*GIVEN PROBLEM:* Please state which two ride distances funnymummy was deciding between, according to the forum thread below about the CTC women's ride.

*DOCUMENT:*
● ● ● ●
# CTC Womens ride 18th Sept...



## funnymummy (13 Sep 2011)

Cycle Champions Reading Wondered if any of our female CC'ers are doing this on Sunday..?


----------



## Aperitif (13 Sep 2011)

Davina Walnutsia of the FNRttC fancied this ride. I don't know if she is available...


----------



## dellzeqq (13 Sep 2011)

Aperitif said:


> Davina Walnutsia of the FNRttC fancied this ride. I don't know if she is available...


available isn't the word..............


----------



## funnymummy (13 Sep 2011)

Well, i'll be there, not sure which distance i'm doing yet - 50 or 80km... 
I had originaly planned on doing the 80, then thought I might 'pop over' to London to watch the last stage of TdB ride in. But just realised the start time isn't until 10am, TdB Route B starts at 15.45, so might be cutting it fine timewise


----------



## funnymummy (18 Sep 2011)

Well, what a day!!
Got to the station only to find ticket machine out of order, so got on train ticketless. At Shoreham (a stop down the line) ticket chappy comes along, I explain & ask to buy ticket from him, So far so good, tell him I want to go to Reading, then on to London, then bcak to Lancing
1st hiccup "You can't go to Reading, probelsm online, replacements buses running from Guildford" "Can I take my bike on the bus?" "Probably not" "FFS" "Do you want a ticket or not"
Train is just pulling into next stop, I smiled sweetly at the man & got off! Right, cahnge of plan...ride home, get car & drive...
Once home find a car is blocking mine in, Arghhhhhhhhhhhhhhhhhhhh!!
I know the car belongs to my neighbours friend, so no big panic, Knock on my neighbour door, no answer, call neighbour who is on her way to Goodwood with a friend in her own car Arghhhhhhhhhhhhh!!
● ● ● ●
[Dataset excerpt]
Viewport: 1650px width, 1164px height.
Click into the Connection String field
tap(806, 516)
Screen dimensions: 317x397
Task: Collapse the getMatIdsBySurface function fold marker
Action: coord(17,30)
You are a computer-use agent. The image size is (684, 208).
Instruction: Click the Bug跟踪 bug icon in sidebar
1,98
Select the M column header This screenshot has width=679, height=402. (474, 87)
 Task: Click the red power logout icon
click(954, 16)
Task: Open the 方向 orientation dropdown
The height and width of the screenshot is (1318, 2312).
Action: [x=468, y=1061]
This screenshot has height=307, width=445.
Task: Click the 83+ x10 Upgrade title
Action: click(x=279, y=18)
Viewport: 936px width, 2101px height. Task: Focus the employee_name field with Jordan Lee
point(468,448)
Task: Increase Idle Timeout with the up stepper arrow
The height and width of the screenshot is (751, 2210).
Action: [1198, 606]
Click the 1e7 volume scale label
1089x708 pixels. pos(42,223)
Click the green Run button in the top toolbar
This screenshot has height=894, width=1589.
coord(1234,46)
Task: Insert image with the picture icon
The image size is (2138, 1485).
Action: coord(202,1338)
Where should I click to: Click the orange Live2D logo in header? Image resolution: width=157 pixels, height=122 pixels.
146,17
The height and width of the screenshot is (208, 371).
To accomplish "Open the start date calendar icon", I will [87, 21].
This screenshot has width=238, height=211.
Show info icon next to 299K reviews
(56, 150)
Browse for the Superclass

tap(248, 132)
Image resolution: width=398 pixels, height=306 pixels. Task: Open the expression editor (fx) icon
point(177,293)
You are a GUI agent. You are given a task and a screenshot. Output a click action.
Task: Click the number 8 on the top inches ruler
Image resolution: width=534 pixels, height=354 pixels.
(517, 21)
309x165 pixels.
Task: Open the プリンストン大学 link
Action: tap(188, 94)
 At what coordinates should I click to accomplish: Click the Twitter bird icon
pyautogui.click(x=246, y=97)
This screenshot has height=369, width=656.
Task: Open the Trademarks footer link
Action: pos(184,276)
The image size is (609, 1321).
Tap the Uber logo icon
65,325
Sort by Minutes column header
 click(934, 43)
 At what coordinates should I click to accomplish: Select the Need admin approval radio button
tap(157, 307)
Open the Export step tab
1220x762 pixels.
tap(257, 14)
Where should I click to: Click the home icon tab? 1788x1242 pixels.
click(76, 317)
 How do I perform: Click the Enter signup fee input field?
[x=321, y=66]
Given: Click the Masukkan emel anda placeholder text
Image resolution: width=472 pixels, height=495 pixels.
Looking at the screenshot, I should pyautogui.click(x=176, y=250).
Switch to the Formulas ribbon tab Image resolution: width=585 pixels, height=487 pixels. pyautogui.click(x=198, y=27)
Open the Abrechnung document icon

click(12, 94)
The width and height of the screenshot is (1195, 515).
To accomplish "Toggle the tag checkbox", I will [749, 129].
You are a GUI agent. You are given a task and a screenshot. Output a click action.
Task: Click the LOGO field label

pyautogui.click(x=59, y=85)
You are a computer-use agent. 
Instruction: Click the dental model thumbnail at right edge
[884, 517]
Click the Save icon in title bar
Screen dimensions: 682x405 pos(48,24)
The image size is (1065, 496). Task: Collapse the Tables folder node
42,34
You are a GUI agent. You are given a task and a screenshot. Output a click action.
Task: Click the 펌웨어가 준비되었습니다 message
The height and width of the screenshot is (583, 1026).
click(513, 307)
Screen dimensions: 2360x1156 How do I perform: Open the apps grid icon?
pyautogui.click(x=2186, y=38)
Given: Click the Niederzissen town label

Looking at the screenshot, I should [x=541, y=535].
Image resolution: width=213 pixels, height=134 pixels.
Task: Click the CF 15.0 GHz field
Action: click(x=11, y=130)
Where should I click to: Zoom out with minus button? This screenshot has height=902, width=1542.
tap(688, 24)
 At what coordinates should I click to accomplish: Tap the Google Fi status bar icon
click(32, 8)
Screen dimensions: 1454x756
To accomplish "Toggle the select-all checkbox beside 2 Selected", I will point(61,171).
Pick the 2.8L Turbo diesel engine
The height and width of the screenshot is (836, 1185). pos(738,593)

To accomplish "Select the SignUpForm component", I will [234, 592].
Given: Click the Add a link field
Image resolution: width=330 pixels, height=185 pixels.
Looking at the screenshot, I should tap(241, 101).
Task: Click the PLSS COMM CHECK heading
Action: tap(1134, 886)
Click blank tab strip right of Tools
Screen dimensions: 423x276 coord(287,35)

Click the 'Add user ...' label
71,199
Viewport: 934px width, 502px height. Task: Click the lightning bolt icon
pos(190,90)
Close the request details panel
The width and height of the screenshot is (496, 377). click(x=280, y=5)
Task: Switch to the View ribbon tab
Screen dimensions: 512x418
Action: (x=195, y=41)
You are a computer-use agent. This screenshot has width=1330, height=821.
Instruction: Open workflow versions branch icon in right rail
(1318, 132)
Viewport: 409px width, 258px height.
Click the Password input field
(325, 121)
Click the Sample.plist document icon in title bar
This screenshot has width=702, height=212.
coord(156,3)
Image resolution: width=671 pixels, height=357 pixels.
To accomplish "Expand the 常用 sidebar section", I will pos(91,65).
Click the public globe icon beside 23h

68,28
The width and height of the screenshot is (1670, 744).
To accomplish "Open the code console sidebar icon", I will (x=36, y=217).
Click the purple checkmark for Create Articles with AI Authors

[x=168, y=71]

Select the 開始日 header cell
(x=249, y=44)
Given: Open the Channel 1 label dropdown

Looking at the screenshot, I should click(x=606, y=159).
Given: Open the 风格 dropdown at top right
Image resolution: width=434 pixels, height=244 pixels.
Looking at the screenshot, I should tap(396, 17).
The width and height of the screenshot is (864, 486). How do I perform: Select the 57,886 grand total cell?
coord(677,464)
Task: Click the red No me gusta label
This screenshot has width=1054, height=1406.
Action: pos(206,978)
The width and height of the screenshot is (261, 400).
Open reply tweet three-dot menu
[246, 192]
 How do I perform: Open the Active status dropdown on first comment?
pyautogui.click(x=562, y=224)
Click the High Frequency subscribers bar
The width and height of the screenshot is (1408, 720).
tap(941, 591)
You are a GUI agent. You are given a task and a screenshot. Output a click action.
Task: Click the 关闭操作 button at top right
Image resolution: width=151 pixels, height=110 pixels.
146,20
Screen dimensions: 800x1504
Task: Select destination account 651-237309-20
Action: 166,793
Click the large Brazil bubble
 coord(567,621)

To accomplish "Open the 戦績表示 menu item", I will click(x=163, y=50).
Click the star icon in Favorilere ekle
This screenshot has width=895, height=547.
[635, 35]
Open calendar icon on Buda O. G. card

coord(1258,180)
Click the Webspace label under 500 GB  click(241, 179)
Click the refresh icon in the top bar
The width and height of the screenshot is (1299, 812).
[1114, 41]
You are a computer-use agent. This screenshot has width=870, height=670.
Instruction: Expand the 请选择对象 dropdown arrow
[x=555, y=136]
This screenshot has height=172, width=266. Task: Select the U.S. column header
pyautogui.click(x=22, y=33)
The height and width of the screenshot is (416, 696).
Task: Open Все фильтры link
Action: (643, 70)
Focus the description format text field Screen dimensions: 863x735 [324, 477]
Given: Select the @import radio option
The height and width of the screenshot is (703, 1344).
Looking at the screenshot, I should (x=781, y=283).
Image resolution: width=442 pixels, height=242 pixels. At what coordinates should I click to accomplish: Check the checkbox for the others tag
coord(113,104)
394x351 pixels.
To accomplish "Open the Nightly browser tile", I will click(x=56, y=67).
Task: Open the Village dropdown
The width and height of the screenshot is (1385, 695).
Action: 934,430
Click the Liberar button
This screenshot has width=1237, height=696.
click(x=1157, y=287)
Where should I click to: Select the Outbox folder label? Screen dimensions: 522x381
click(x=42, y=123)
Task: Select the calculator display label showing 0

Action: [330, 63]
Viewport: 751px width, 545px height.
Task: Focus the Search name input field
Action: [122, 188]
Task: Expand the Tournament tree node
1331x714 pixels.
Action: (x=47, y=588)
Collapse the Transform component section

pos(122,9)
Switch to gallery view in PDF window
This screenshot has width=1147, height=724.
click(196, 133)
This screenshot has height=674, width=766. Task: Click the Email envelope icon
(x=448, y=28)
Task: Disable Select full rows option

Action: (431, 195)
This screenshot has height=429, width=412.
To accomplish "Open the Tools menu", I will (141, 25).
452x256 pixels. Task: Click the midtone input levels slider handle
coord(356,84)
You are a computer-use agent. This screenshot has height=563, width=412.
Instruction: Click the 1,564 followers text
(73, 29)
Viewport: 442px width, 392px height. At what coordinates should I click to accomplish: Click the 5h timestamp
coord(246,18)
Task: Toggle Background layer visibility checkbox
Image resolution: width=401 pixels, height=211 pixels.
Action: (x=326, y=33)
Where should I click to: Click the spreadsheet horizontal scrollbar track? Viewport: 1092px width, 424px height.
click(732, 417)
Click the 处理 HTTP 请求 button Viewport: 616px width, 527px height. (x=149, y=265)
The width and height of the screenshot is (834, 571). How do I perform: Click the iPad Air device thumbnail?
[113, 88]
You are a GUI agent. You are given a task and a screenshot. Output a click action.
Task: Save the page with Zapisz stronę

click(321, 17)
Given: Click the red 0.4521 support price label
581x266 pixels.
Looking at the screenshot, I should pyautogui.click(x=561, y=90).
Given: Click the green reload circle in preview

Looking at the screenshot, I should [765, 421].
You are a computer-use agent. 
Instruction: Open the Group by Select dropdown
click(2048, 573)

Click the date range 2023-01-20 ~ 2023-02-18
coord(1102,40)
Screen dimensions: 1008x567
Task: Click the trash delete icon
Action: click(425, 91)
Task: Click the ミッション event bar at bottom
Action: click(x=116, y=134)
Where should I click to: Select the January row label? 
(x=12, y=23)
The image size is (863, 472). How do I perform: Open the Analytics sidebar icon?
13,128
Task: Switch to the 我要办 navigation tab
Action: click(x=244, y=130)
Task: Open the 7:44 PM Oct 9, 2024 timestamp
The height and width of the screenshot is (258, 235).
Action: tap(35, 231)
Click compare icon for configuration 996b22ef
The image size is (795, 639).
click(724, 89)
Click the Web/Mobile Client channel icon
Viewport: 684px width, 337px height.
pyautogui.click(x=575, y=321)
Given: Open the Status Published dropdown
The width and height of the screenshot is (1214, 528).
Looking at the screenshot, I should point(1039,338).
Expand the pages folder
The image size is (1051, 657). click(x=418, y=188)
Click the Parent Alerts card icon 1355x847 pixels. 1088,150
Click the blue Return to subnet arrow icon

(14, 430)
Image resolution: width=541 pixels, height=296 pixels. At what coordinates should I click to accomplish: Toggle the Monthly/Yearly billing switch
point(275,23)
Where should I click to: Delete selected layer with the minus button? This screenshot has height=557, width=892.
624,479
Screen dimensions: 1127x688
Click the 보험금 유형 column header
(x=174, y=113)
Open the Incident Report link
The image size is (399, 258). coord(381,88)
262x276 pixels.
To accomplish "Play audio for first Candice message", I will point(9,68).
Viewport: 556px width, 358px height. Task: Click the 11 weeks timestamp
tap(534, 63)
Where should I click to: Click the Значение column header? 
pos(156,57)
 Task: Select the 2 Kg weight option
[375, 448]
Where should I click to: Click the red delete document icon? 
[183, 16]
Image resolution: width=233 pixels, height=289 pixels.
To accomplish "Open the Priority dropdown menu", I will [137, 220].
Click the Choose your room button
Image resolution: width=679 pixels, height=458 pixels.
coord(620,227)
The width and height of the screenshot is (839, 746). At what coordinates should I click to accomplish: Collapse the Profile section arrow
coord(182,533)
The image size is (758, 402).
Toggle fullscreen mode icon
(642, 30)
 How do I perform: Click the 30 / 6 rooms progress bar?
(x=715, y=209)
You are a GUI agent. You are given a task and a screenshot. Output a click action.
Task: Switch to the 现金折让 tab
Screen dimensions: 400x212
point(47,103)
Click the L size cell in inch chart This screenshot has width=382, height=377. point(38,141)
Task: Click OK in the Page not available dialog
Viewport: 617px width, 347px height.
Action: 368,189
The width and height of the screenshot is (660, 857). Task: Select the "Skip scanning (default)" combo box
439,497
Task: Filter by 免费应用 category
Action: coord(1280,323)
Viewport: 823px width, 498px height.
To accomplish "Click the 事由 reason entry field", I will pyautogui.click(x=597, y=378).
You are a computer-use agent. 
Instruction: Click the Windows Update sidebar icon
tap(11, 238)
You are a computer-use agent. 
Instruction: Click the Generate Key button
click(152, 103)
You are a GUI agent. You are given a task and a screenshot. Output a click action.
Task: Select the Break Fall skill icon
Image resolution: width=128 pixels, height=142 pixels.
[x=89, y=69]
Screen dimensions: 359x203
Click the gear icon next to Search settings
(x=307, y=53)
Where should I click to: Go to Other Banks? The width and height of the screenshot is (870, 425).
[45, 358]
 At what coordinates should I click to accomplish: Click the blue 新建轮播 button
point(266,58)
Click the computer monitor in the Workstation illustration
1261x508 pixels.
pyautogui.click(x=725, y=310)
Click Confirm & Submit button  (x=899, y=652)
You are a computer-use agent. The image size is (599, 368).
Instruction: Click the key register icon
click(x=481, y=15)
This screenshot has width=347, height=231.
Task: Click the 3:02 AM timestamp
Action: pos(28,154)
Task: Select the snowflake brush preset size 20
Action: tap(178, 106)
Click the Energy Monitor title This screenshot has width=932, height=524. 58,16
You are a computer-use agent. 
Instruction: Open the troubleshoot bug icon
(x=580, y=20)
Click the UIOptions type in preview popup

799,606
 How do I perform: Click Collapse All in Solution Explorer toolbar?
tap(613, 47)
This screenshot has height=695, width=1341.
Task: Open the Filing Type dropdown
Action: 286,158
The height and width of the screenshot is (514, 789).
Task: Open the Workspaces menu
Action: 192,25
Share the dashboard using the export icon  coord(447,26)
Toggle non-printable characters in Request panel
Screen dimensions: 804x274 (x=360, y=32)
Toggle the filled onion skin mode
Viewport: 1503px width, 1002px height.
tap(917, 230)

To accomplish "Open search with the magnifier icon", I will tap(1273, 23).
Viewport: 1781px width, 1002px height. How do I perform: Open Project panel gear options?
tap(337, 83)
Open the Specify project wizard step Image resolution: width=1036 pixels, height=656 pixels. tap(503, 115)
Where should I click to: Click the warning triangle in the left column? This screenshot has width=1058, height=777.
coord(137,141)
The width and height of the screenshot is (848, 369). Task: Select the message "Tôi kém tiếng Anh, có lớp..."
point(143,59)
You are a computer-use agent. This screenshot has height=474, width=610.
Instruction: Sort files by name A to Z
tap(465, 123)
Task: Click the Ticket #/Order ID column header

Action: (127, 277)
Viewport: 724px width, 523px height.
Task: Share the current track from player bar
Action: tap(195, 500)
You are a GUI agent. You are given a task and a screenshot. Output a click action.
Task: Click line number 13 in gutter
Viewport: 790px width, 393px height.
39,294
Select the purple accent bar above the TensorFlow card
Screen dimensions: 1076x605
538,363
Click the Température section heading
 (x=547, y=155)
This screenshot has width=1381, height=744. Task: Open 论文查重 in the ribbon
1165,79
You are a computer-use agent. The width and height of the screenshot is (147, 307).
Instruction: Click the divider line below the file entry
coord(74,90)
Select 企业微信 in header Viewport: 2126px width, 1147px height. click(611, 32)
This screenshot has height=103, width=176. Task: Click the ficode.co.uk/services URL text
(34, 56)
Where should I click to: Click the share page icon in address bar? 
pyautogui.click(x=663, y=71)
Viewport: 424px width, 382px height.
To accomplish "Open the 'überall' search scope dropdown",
● ● ● ●
*RESULT FOR THIS EXERCISE:* 50 km or 80 km.